» **TASK**
In the material below, the lines containing the word "agent" are required; copy each of them.

*** RECORDS FOR THIS EXERCISE Section Begins ***

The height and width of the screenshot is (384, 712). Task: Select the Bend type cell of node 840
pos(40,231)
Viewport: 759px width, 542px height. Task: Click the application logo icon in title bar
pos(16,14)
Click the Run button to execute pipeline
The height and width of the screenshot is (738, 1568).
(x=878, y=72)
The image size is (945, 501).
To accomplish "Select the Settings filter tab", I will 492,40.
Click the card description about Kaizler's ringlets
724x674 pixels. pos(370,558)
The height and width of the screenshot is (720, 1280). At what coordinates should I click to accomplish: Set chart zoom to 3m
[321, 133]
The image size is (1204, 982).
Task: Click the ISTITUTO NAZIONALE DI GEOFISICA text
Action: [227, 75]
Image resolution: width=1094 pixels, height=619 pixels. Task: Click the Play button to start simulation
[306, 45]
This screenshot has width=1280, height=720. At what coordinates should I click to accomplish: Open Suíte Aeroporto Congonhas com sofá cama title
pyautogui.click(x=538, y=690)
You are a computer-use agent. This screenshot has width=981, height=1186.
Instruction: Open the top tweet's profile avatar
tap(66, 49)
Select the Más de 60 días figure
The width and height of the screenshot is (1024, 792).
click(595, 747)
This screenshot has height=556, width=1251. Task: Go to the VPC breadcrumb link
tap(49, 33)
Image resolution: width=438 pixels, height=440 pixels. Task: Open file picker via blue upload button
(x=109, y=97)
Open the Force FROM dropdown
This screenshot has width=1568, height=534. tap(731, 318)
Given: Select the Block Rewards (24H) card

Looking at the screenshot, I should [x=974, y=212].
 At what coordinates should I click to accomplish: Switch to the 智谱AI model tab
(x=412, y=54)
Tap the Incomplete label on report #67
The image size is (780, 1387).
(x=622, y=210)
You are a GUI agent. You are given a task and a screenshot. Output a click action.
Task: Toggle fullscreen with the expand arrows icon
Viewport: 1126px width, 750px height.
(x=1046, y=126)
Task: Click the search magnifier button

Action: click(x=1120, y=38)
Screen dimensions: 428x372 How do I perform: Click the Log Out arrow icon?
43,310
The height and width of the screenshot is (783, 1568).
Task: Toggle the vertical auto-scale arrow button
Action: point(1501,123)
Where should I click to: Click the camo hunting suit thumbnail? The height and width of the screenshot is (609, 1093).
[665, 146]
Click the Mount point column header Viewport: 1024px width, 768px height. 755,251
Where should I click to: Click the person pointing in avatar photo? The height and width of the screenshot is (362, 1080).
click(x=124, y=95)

*** RECORDS FOR THIS EXERCISE Section Ends ***

» **OUTPUT FOR THIS TASK**
You are a computer-use agent. This screenshot has width=981, height=1186.
You are a GUI agent. You are given a task and a screenshot. Output a click action.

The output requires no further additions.